#### PROBLEM REQUIREMENTS:
Write down the part of the article on track podium protests below, word for word, starting at "Oregon is one" and ending at "Maine and Minnesota.".

#### PAGE EXCERPT:
....

The footage then showed an official confront the two young women, and gesture for them to move away. Eckard and Anderson were then seen walking away from the podium and standing off to the side. 

Fox News Digital has reached out to the Oregon School Activities Association for a response. 

The trans athlete previously competed in the boys' category in 2023 and 2024, Fox News Digital previously reported.

Eckard and Anderson were praised for not standing on the podium on social media, and were even shouted out by prominent conservative activist Riley Gaines. 

CALIFORNIA TOWN RALLIES BEHIND TRUMP AS IT HOSTS TRACK AND FIELD CHAMPIONSHIP AMID TRANS ATHLETE CONTROVERSY

Girls and women making symbolic gestures to protest trans inclusion in sports has become a growing trend in 2025. 

On May 17 at a California track and field sectional final, Reese Hogan of Crean Lutheran High School stepped from the second-place spot onto the first-place medal podium after her trans opponent, AB Hernandez stepped down from it. Hogan's stunt was lauded on social media by Gaines and others. 

On April 2, footage of women's fencer Stephanie Turner kneeling to protest a trans opponent at a competition in Maryland, and subsequently getting punished for it, went viral and ignited global awareness and scrutiny against USA Fencing.

Oregon is one of many Democratic-controlled states that saw transgender athletes compete in girls' track and field championships this weekend, with other highly-publicized incidents taking place in California, Washington, Maine and Minnesota. 

The America First Policy Institute (AFPI), a nonpartisan research institute, filed a Title IX discrimination complaint against Oregon for its laws that allow biological males to compete in girls' sports on May 27.

....

#### DATA RECORDS:

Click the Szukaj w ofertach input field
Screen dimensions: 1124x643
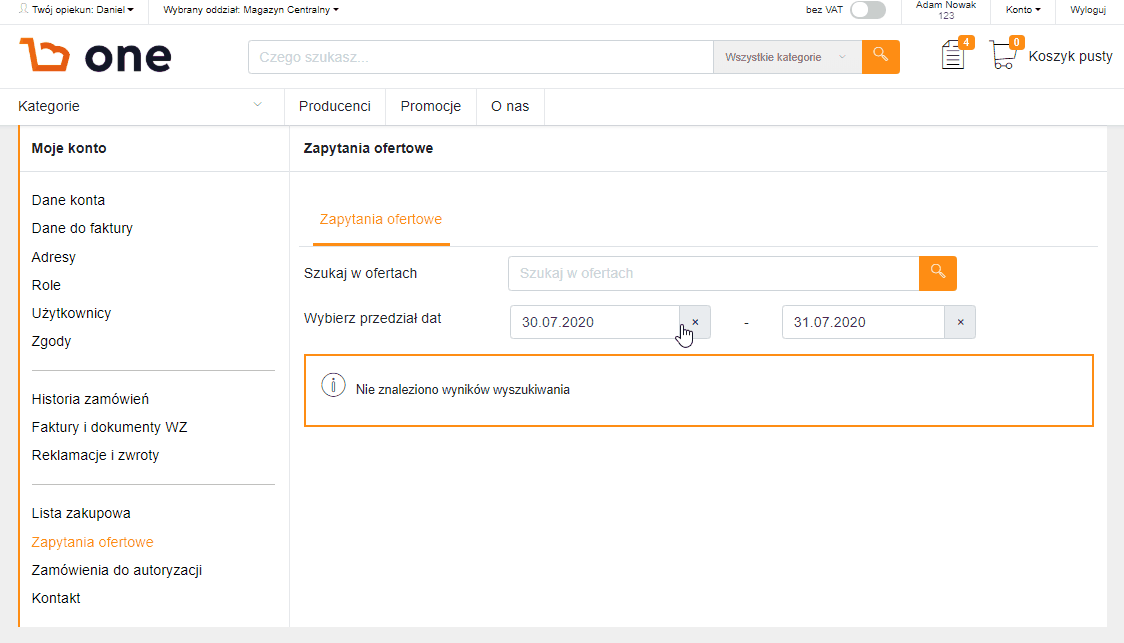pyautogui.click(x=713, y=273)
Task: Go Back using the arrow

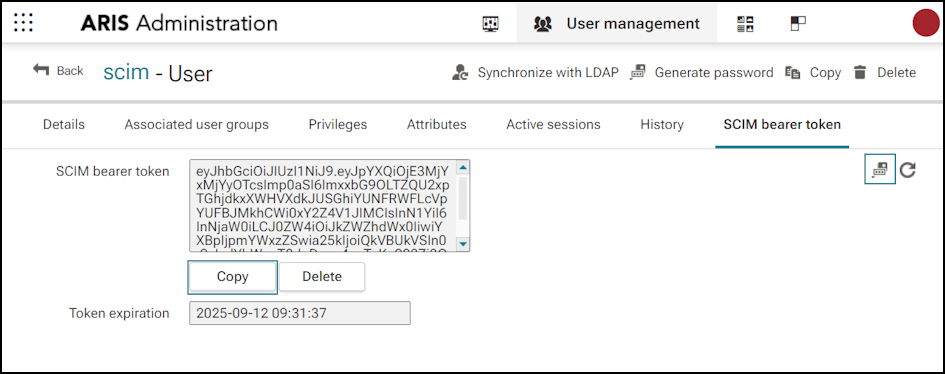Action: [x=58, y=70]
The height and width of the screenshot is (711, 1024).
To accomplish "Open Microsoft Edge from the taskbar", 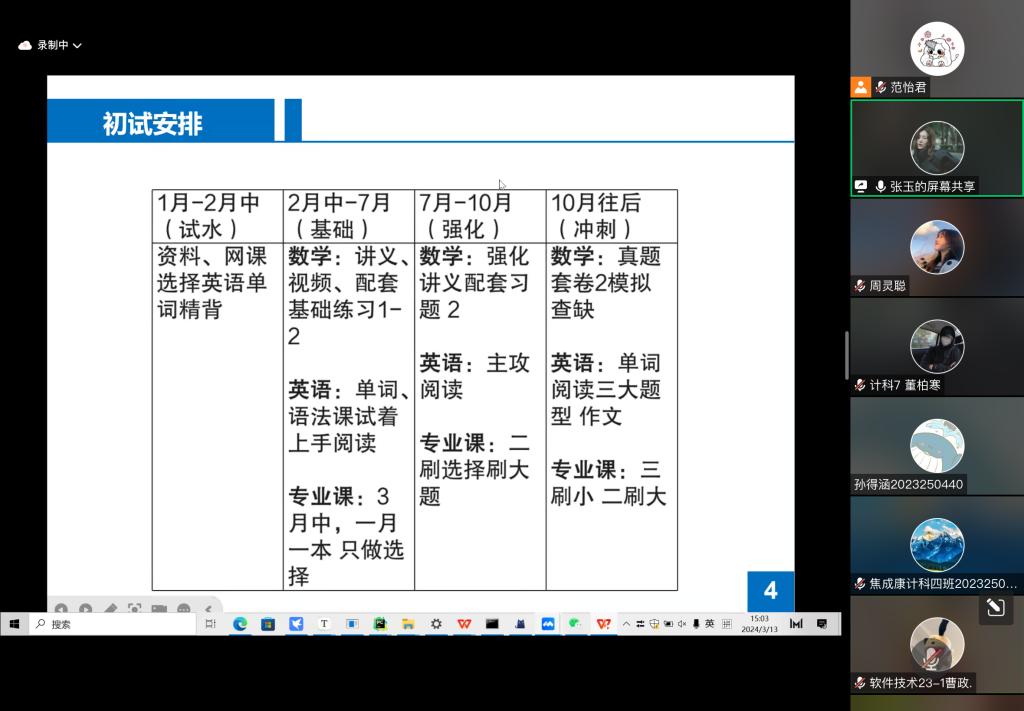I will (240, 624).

....

#### TASK RESPONSE:
Oregon is one of many Democratic-controlled states that saw transgender athletes compete in girls' track and field championships this weekend, with other highly-publicized incidents taking place in California, Washington, Maine and Minnesota.